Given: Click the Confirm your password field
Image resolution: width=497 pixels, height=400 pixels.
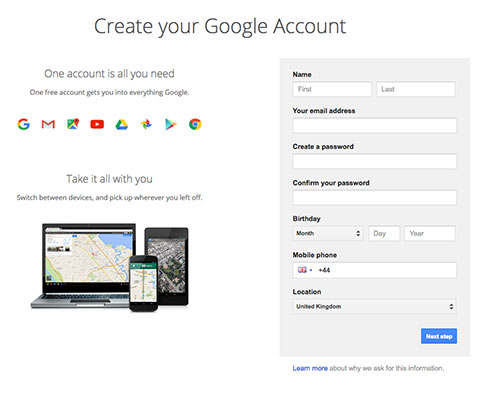Looking at the screenshot, I should [x=375, y=198].
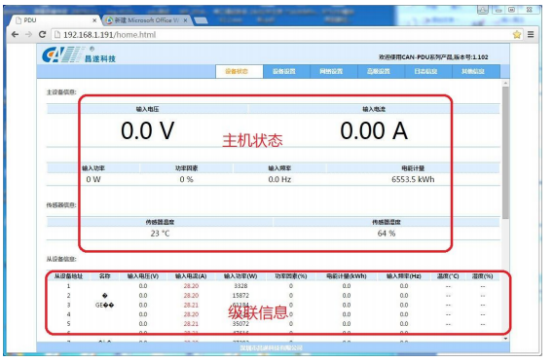
Task: Click the browser back arrow
Action: (x=15, y=35)
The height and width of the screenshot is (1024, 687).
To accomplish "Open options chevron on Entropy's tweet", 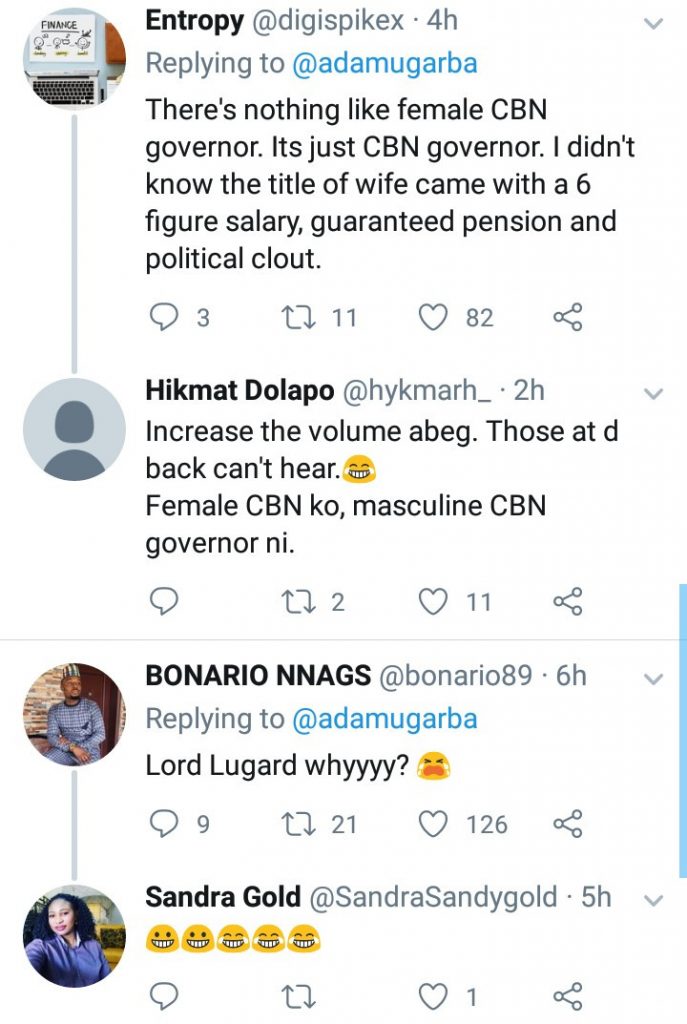I will coord(652,22).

WHAT TO PRODUCE:
What's needed is an exact copy of the lines above from the one with "Image resolution: width=497" through the one with "The height and", both included; the pictures stay out.

COMPLETED EXERCISE:
Image resolution: width=497 pixels, height=400 pixels.
Looking at the screenshot, I should [x=375, y=198].
Task: Click the browser back arrow
Action: (x=15, y=35)
The height and width of the screenshot is (1024, 687).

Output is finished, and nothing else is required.